Problem
The answer must be every record below, repeated exactly.

(Collected data)

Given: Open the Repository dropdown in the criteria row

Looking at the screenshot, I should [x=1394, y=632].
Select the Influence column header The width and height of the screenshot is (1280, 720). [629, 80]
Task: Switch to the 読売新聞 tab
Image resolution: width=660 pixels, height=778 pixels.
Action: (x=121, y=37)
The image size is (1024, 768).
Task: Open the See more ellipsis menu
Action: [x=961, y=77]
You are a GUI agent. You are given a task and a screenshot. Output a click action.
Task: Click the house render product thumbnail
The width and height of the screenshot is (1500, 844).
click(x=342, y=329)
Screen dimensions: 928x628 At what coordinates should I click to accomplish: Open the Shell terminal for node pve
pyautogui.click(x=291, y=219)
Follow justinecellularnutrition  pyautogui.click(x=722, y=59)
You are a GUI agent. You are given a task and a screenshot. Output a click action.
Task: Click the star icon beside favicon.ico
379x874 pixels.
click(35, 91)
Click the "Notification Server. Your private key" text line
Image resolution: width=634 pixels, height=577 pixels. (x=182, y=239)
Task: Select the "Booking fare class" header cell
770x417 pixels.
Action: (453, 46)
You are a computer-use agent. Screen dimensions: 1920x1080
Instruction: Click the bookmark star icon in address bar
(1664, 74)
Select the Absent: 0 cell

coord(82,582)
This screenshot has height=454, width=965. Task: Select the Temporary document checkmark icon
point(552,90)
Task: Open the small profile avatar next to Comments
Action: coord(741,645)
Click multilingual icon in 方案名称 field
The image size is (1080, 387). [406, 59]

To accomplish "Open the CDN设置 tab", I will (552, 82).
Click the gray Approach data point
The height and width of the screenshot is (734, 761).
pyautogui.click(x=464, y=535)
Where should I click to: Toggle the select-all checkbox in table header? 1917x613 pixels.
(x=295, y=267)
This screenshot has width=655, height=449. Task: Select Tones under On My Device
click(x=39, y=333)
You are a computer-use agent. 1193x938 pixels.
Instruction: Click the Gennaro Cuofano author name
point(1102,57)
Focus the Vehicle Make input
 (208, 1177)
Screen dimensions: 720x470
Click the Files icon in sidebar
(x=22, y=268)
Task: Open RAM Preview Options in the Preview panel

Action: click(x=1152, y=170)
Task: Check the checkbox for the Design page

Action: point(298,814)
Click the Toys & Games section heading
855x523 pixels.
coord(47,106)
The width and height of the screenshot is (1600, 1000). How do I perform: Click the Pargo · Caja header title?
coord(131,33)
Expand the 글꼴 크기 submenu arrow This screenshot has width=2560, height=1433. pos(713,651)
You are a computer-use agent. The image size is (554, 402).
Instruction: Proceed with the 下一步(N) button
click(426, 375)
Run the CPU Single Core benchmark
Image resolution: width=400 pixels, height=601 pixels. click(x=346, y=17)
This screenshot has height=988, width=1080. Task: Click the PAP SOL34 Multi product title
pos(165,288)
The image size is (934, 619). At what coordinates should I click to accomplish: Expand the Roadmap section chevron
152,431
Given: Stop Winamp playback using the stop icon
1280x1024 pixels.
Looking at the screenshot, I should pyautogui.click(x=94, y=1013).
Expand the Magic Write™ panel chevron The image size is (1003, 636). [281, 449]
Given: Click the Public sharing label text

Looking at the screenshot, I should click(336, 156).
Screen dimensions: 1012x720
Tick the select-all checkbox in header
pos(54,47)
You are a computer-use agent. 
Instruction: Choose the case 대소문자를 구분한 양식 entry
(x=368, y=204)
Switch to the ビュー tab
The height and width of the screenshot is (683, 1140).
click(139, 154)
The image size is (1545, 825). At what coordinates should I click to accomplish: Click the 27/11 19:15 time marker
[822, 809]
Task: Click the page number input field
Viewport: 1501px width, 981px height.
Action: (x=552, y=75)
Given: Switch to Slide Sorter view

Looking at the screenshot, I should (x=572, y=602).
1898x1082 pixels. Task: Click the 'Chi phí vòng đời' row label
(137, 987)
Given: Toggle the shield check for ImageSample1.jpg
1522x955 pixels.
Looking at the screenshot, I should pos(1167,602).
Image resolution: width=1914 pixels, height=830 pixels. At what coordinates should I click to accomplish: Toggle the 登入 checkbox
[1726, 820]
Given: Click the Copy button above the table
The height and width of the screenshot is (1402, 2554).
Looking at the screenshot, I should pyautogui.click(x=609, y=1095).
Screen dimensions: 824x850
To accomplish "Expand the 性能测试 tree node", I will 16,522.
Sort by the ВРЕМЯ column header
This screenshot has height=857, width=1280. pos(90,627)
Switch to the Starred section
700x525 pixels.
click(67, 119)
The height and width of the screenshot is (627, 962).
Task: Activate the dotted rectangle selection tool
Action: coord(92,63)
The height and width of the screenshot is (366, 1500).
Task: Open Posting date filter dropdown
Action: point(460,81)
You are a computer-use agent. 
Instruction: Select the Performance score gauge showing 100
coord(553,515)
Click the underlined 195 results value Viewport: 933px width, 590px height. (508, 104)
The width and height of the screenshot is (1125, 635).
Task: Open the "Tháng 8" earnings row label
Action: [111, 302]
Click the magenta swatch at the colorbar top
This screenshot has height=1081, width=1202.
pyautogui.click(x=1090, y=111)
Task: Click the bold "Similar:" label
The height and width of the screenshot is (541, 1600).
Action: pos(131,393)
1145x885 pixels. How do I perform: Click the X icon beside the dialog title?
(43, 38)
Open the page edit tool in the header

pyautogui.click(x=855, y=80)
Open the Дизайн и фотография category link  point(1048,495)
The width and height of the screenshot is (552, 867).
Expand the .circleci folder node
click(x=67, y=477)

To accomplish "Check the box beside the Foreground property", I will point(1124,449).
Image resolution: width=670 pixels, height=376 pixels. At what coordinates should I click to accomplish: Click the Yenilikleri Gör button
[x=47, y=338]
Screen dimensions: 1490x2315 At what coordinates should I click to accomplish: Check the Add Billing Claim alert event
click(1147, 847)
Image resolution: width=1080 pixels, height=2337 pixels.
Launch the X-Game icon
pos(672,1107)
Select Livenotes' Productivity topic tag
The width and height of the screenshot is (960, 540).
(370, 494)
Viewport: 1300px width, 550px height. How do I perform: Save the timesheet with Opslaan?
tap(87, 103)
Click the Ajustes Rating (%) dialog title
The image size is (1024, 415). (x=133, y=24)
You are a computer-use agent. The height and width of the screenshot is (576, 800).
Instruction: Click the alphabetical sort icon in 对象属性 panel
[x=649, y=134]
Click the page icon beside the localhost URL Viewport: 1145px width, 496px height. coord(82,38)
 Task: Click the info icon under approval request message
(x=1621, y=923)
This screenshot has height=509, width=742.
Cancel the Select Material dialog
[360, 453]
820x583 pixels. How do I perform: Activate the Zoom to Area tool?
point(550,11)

Exercise result
Given: Open the Repository dropdown in the criteria row

Looking at the screenshot, I should [x=1394, y=632].
Select the Influence column header The width and height of the screenshot is (1280, 720). [629, 80]
Task: Switch to the 読売新聞 tab
Image resolution: width=660 pixels, height=778 pixels.
Action: (x=121, y=37)
The image size is (1024, 768).
Task: Open the See more ellipsis menu
Action: [x=961, y=77]
You are a GUI agent. You are given a task and a screenshot. Output a click action.
Task: Click the house render product thumbnail
The width and height of the screenshot is (1500, 844).
click(x=342, y=329)
Screen dimensions: 928x628 At what coordinates should I click to accomplish: Open the Shell terminal for node pve
pyautogui.click(x=291, y=219)
Follow justinecellularnutrition  pyautogui.click(x=722, y=59)
You are a GUI agent. You are given a task and a screenshot. Output a click action.
Task: Click the star icon beside favicon.ico
379x874 pixels.
click(35, 91)
Click the "Notification Server. Your private key" text line
Image resolution: width=634 pixels, height=577 pixels. (x=182, y=239)
Task: Select the "Booking fare class" header cell
770x417 pixels.
Action: (453, 46)
You are a computer-use agent. Screen dimensions: 1920x1080
Instruction: Click the bookmark star icon in address bar
(1664, 74)
Select the Absent: 0 cell

coord(82,582)
This screenshot has height=454, width=965. Task: Select the Temporary document checkmark icon
point(552,90)
Task: Open the small profile avatar next to Comments
Action: coord(741,645)
Click multilingual icon in 方案名称 field
The image size is (1080, 387). [406, 59]

To accomplish "Open the CDN设置 tab", I will (552, 82).
Click the gray Approach data point
The height and width of the screenshot is (734, 761).
pyautogui.click(x=464, y=535)
Where should I click to: Toggle the select-all checkbox in table header? 1917x613 pixels.
(x=295, y=267)
This screenshot has width=655, height=449. Task: Select Tones under On My Device
click(x=39, y=333)
You are a computer-use agent. 1193x938 pixels.
Instruction: Click the Gennaro Cuofano author name
point(1102,57)
Focus the Vehicle Make input
 (208, 1177)
Screen dimensions: 720x470
Click the Files icon in sidebar
(x=22, y=268)
Task: Open RAM Preview Options in the Preview panel

Action: click(x=1152, y=170)
Task: Check the checkbox for the Design page

Action: point(298,814)
Click the Toys & Games section heading
855x523 pixels.
coord(47,106)
The width and height of the screenshot is (1600, 1000). How do I perform: Click the Pargo · Caja header title?
coord(131,33)
Expand the 글꼴 크기 submenu arrow This screenshot has width=2560, height=1433. pos(713,651)
You are a computer-use agent. The image size is (554, 402).
Instruction: Proceed with the 下一步(N) button
click(426, 375)
Run the CPU Single Core benchmark
Image resolution: width=400 pixels, height=601 pixels. click(x=346, y=17)
This screenshot has height=988, width=1080. Task: Click the PAP SOL34 Multi product title
pos(165,288)
The image size is (934, 619). At what coordinates should I click to accomplish: Expand the Roadmap section chevron
152,431
Given: Stop Winamp playback using the stop icon
1280x1024 pixels.
Looking at the screenshot, I should pyautogui.click(x=94, y=1013).
Expand the Magic Write™ panel chevron The image size is (1003, 636). [281, 449]
Given: Click the Public sharing label text

Looking at the screenshot, I should click(336, 156).
Screen dimensions: 1012x720
Tick the select-all checkbox in header
pos(54,47)
You are a computer-use agent. 
Instruction: Choose the case 대소문자를 구분한 양식 entry
(x=368, y=204)
Switch to the ビュー tab
The height and width of the screenshot is (683, 1140).
click(139, 154)
The image size is (1545, 825). At what coordinates should I click to accomplish: Click the 27/11 19:15 time marker
[822, 809]
Task: Click the page number input field
Viewport: 1501px width, 981px height.
Action: (x=552, y=75)
Given: Switch to Slide Sorter view

Looking at the screenshot, I should (x=572, y=602).
1898x1082 pixels. Task: Click the 'Chi phí vòng đời' row label
(137, 987)
Given: Toggle the shield check for ImageSample1.jpg
1522x955 pixels.
Looking at the screenshot, I should pos(1167,602).
Image resolution: width=1914 pixels, height=830 pixels. At what coordinates should I click to accomplish: Toggle the 登入 checkbox
[1726, 820]
Given: Click the Copy button above the table
The height and width of the screenshot is (1402, 2554).
Looking at the screenshot, I should pyautogui.click(x=609, y=1095).
Screen dimensions: 824x850
To accomplish "Expand the 性能测试 tree node", I will 16,522.
Sort by the ВРЕМЯ column header
This screenshot has height=857, width=1280. pos(90,627)
Switch to the Starred section
700x525 pixels.
click(67, 119)
The height and width of the screenshot is (627, 962).
Task: Activate the dotted rectangle selection tool
Action: coord(92,63)
The height and width of the screenshot is (366, 1500).
Task: Open Posting date filter dropdown
Action: point(460,81)
You are a computer-use agent. 
Instruction: Select the Performance score gauge showing 100
coord(553,515)
Click the underlined 195 results value Viewport: 933px width, 590px height. (508, 104)
The width and height of the screenshot is (1125, 635).
Task: Open the "Tháng 8" earnings row label
Action: [111, 302]
Click the magenta swatch at the colorbar top
This screenshot has height=1081, width=1202.
pyautogui.click(x=1090, y=111)
Task: Click the bold "Similar:" label
The height and width of the screenshot is (541, 1600).
Action: pos(131,393)
1145x885 pixels. How do I perform: Click the X icon beside the dialog title?
(43, 38)
Open the page edit tool in the header

pyautogui.click(x=855, y=80)
Open the Дизайн и фотография category link  point(1048,495)
The width and height of the screenshot is (552, 867).
Expand the .circleci folder node
click(x=67, y=477)

To accomplish "Check the box beside the Foreground property", I will point(1124,449).
Image resolution: width=670 pixels, height=376 pixels. At what coordinates should I click to accomplish: Click the Yenilikleri Gör button
[x=47, y=338]
Screen dimensions: 1490x2315 At what coordinates should I click to accomplish: Check the Add Billing Claim alert event
click(1147, 847)
Image resolution: width=1080 pixels, height=2337 pixels.
Launch the X-Game icon
pos(672,1107)
Select Livenotes' Productivity topic tag
The width and height of the screenshot is (960, 540).
(370, 494)
Viewport: 1300px width, 550px height. How do I perform: Save the timesheet with Opslaan?
tap(87, 103)
Click the Ajustes Rating (%) dialog title
The image size is (1024, 415). (x=133, y=24)
You are a computer-use agent. The height and width of the screenshot is (576, 800).
Instruction: Click the alphabetical sort icon in 对象属性 panel
[x=649, y=134]
Click the page icon beside the localhost URL Viewport: 1145px width, 496px height. coord(82,38)
 Task: Click the info icon under approval request message
(x=1621, y=923)
This screenshot has height=509, width=742.
Cancel the Select Material dialog
[360, 453]
820x583 pixels. How do I perform: Activate the Zoom to Area tool?
point(550,11)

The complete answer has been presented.